Like  A Course in Miracles, this one really seems to get to the core of things.
While the Course is poetic at times, this book seems to offer slightly more practical
or straight-forward advice. However, the themes are identical if you break them down.
I will share the quote and then offer my take on it.


“The purpose of life, therefore, is the realizing of that prophesy; the unveiling of the immortal man; the birth of the spiritual from the physical, whereby we enter our divine inheritance and come to inhabit Eternity. This is, indeed, salvation, the purpose of all true religion in all times.” (Book 1, Intro.)

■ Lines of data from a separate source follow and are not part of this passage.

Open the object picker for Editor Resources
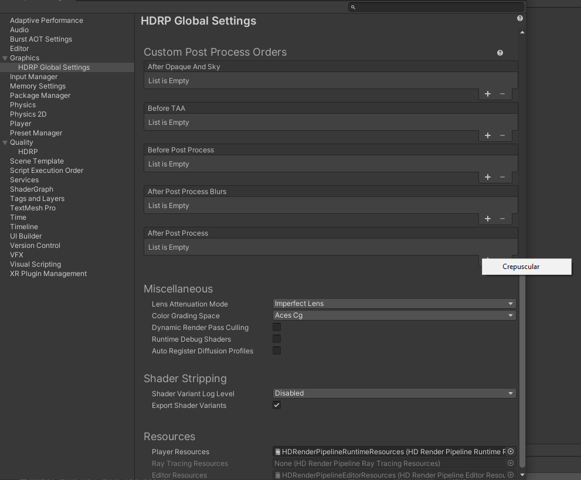The height and width of the screenshot is (480, 581). point(510,475)
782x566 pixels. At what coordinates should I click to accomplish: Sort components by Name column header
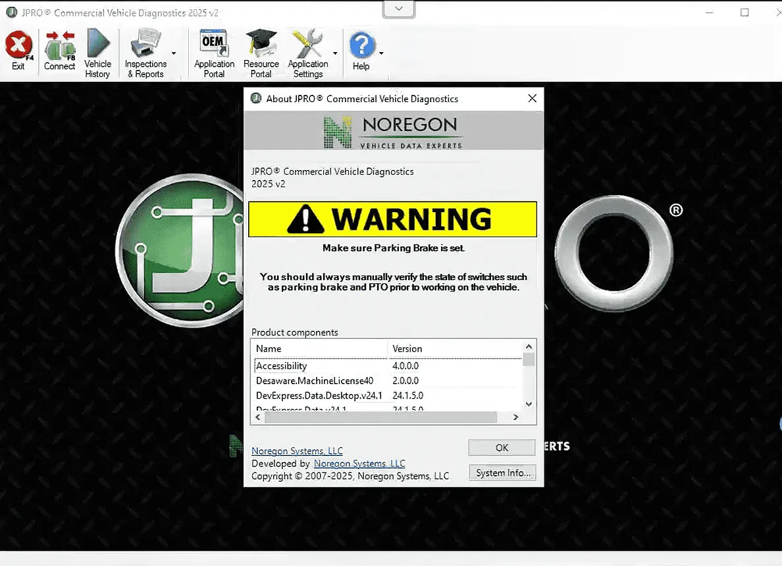(319, 349)
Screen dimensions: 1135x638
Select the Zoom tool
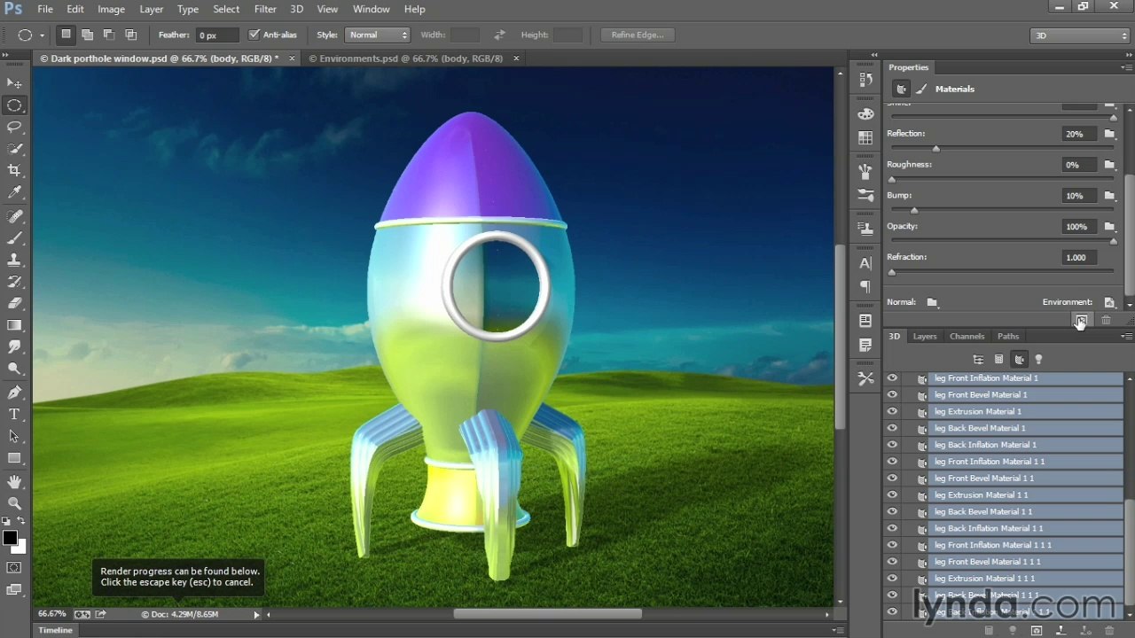coord(14,503)
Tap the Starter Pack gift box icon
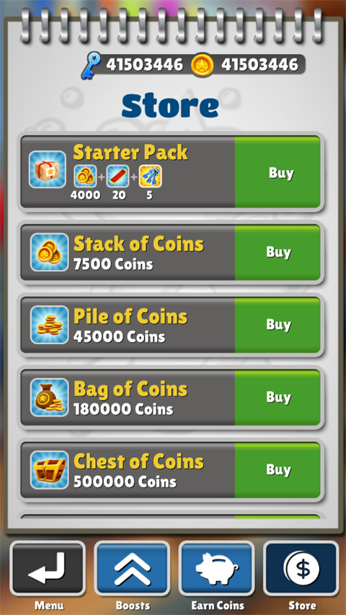 click(x=48, y=169)

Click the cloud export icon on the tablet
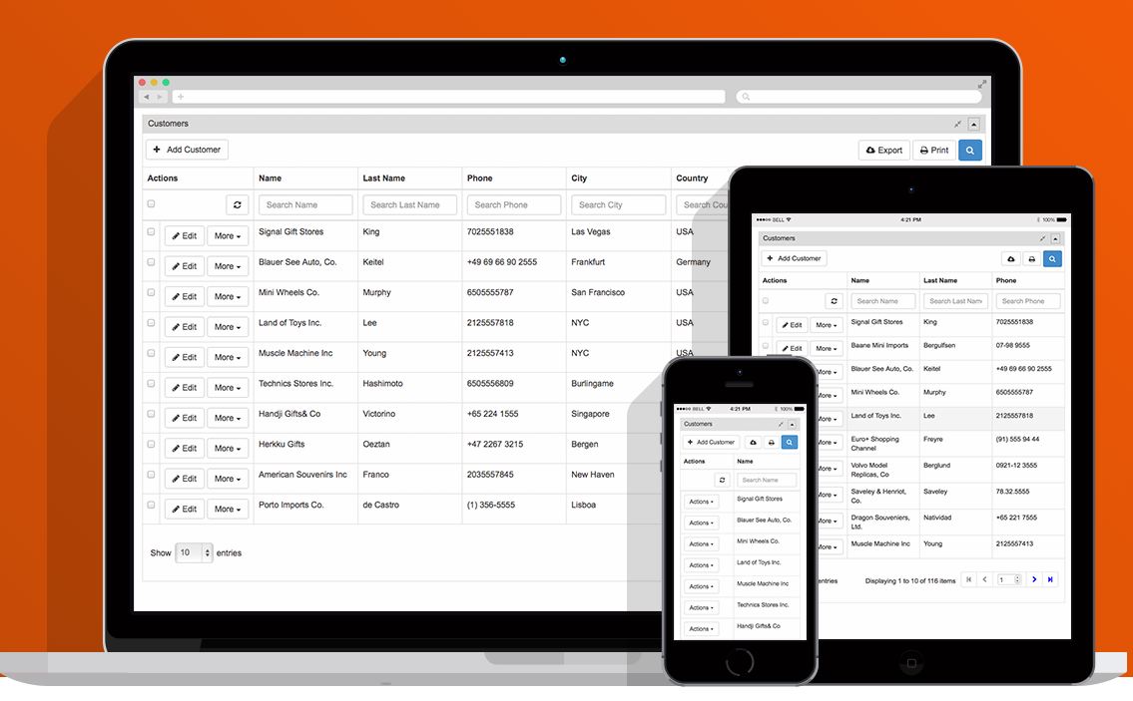1010,259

I often ponder the “meaning of life”. I have had inclinations to the above quote but have never really been able to put it into words. So the purpose of human life is to awaken as a human and end the karmic cycle of rebirth. We are to awaken to the point that human incarnations are no longer necessary. The key to this is meditation (as the commenter states repeatedly). The wisdom that I have been picking up lately is to meditate, meditate, meditate. Meditation can save you thousands of incarnations.


“We are to think of ourselves as immortals, dwelling in the Light, encompassed and sustained by spiritual powers. The steady effort to hold this thought will awaken dormant and unrealized powers, which will bring us to the nearness of the Eternal” (Book I, Sutra 13)

Like the Course tells us, we are to keep the spark of Christ in our minds, and he will do the rest to unveil our hidden powers and potential. The practice of the Course is to teach us to steadily remember who we are and what we are.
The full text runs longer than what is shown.